PROBLEM:
Look at the entries below and restate word for word the lines from the first through the one that has "Contact Us (424, 2232)".

(Records drawn from a dataset)
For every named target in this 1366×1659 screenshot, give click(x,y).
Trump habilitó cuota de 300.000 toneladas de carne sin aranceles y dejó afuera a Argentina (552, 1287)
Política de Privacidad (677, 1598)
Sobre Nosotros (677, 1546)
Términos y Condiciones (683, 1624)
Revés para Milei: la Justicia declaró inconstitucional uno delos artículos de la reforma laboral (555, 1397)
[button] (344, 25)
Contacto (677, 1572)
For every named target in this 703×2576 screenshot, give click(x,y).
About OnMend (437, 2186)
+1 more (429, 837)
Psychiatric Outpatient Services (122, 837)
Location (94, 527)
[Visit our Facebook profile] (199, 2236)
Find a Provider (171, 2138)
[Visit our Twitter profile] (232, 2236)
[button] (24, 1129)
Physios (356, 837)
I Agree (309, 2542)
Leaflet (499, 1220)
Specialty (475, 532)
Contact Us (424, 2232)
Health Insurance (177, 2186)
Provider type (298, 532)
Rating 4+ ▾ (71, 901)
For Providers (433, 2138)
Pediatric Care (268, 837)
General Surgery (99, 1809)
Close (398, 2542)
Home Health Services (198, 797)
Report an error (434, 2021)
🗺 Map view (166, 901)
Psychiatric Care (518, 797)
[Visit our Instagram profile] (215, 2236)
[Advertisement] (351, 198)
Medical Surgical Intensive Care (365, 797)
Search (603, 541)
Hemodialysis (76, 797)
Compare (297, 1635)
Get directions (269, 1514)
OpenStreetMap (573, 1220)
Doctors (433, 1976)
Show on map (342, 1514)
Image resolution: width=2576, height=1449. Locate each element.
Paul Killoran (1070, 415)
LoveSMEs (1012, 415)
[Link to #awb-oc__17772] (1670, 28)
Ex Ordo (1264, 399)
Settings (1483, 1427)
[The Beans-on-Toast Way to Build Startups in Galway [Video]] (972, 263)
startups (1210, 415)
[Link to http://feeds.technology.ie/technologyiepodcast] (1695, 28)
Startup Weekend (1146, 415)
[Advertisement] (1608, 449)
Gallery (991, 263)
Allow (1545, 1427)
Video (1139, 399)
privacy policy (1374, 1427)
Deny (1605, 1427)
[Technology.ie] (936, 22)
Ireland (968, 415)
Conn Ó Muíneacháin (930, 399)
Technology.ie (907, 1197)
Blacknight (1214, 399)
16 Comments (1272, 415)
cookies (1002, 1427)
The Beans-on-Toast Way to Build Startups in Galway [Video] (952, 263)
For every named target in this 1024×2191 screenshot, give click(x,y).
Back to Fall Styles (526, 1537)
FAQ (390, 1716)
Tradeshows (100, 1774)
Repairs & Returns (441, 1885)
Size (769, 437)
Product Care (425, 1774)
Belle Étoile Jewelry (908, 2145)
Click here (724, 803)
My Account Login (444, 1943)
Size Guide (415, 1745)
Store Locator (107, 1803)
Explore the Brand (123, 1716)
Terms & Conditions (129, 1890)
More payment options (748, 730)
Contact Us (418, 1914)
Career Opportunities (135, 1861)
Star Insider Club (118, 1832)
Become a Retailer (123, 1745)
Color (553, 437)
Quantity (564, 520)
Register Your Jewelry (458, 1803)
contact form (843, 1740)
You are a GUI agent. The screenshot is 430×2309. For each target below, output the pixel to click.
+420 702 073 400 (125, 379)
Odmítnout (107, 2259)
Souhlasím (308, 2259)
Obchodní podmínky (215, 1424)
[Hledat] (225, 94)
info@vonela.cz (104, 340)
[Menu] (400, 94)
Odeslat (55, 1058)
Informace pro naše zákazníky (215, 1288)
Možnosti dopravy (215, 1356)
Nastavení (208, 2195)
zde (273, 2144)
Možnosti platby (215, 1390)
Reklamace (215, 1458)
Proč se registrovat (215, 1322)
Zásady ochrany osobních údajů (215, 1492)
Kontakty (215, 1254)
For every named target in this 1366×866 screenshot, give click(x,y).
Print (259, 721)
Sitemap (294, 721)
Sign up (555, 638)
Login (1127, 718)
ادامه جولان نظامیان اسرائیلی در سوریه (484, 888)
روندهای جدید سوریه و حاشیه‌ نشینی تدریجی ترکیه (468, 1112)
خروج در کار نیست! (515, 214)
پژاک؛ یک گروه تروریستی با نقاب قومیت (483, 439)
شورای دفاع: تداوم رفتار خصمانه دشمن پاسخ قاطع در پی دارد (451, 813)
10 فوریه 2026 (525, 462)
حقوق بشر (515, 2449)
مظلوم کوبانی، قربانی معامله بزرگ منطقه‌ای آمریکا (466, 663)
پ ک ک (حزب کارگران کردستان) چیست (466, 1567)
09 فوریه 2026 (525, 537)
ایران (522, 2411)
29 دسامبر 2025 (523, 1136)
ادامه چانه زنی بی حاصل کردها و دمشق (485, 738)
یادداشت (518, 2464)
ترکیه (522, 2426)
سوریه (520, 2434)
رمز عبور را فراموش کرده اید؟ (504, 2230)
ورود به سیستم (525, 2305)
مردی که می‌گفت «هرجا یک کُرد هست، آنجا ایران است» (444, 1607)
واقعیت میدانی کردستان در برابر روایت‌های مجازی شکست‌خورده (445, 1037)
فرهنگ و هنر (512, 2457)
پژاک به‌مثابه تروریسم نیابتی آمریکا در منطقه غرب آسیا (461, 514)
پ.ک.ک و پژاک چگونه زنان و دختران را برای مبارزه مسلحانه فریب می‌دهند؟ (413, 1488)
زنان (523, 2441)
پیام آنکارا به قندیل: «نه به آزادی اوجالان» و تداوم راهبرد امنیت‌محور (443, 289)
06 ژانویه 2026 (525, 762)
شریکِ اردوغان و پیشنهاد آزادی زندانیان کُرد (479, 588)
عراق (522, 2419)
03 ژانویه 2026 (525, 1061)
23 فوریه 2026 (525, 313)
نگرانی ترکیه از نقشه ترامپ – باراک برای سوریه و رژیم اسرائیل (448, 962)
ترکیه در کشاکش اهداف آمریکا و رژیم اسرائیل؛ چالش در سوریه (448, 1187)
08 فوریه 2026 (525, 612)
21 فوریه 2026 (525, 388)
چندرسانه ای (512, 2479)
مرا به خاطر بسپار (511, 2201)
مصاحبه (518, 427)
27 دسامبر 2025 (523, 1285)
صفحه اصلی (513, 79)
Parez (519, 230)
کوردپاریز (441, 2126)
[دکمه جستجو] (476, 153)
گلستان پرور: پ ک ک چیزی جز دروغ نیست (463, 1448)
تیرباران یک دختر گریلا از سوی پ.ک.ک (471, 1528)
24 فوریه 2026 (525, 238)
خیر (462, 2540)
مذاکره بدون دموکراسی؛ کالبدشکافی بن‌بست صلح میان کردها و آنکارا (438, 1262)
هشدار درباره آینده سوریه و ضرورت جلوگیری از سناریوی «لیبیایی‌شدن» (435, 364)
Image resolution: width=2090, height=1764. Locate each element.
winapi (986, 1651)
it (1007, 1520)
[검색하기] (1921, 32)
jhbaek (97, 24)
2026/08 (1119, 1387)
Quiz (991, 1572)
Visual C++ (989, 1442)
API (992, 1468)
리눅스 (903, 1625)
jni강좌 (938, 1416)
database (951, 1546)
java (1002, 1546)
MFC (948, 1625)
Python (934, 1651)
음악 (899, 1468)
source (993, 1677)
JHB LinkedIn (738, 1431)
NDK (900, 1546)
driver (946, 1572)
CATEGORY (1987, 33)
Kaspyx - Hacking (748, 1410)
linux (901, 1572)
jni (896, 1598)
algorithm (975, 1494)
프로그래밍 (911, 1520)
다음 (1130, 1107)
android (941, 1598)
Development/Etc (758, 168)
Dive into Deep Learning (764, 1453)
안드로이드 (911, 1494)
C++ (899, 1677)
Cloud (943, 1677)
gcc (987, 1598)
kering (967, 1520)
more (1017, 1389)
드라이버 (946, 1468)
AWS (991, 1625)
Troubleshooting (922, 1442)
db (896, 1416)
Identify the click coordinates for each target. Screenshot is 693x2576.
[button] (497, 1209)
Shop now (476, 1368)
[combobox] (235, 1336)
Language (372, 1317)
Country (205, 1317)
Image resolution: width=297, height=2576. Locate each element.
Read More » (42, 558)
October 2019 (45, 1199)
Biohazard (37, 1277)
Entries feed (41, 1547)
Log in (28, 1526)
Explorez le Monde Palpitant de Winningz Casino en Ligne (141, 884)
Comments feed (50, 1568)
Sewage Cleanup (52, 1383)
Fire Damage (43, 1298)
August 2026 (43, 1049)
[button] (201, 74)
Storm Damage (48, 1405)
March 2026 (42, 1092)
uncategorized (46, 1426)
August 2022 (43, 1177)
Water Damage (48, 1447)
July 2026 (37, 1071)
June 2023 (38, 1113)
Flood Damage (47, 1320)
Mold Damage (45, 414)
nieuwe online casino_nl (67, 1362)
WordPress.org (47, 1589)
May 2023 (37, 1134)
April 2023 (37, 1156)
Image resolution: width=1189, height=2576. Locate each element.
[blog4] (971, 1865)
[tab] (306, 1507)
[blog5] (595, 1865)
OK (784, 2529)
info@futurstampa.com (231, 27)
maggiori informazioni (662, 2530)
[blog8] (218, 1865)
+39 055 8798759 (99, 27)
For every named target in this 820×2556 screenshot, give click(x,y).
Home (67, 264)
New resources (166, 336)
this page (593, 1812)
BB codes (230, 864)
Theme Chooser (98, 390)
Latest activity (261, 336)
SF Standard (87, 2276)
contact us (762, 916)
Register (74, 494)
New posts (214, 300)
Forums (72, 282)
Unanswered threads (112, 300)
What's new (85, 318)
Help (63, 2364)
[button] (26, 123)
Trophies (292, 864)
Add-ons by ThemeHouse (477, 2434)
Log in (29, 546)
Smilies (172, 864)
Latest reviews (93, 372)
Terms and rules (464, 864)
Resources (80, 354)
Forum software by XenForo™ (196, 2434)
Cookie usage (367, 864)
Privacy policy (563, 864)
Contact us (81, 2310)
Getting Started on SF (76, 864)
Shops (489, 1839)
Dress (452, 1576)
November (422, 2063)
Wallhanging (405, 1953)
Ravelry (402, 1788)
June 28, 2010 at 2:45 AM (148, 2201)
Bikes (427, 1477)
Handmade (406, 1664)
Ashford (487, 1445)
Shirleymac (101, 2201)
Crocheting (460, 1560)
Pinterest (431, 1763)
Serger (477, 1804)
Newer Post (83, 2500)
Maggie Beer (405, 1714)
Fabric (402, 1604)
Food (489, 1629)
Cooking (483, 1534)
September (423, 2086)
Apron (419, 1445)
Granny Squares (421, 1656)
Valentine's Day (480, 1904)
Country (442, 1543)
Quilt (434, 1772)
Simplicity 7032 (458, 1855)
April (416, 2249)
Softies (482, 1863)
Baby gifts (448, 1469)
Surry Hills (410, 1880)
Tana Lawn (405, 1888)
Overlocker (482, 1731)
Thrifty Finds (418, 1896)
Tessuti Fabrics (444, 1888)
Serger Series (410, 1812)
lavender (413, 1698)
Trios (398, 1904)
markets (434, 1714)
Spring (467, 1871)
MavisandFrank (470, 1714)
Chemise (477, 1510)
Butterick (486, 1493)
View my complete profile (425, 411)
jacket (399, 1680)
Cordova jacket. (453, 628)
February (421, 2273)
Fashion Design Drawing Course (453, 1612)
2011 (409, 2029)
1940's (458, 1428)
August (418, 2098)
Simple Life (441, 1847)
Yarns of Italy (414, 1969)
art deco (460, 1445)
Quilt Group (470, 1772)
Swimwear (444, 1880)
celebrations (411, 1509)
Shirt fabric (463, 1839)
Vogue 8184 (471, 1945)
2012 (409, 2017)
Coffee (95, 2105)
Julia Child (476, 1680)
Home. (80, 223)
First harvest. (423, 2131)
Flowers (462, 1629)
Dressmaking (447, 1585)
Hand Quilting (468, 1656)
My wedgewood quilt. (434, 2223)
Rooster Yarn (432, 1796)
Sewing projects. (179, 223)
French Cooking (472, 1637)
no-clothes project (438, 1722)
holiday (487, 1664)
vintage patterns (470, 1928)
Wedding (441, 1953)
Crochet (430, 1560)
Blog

RESULT FOR THIS TASK:
For every named target in this 1366×1659 screenshot, give click(x,y).
Trump habilitó cuota de 300.000 toneladas de carne sin aranceles y dejó afuera a Argentina (552, 1287)
Política de Privacidad (677, 1598)
Sobre Nosotros (677, 1546)
Términos y Condiciones (683, 1624)
Revés para Milei: la Justicia declaró inconstitucional uno delos artículos de la reforma laboral (555, 1397)
[button] (344, 25)
Contacto (677, 1572)
For every named target in this 703×2576 screenshot, give click(x,y).
About OnMend (437, 2186)
+1 more (429, 837)
Psychiatric Outpatient Services (122, 837)
Location (94, 527)
[Visit our Facebook profile] (199, 2236)
Find a Provider (171, 2138)
[Visit our Twitter profile] (232, 2236)
[button] (24, 1129)
Physios (356, 837)
I Agree (309, 2542)
Leaflet (499, 1220)
Specialty (475, 532)
Contact Us (424, 2232)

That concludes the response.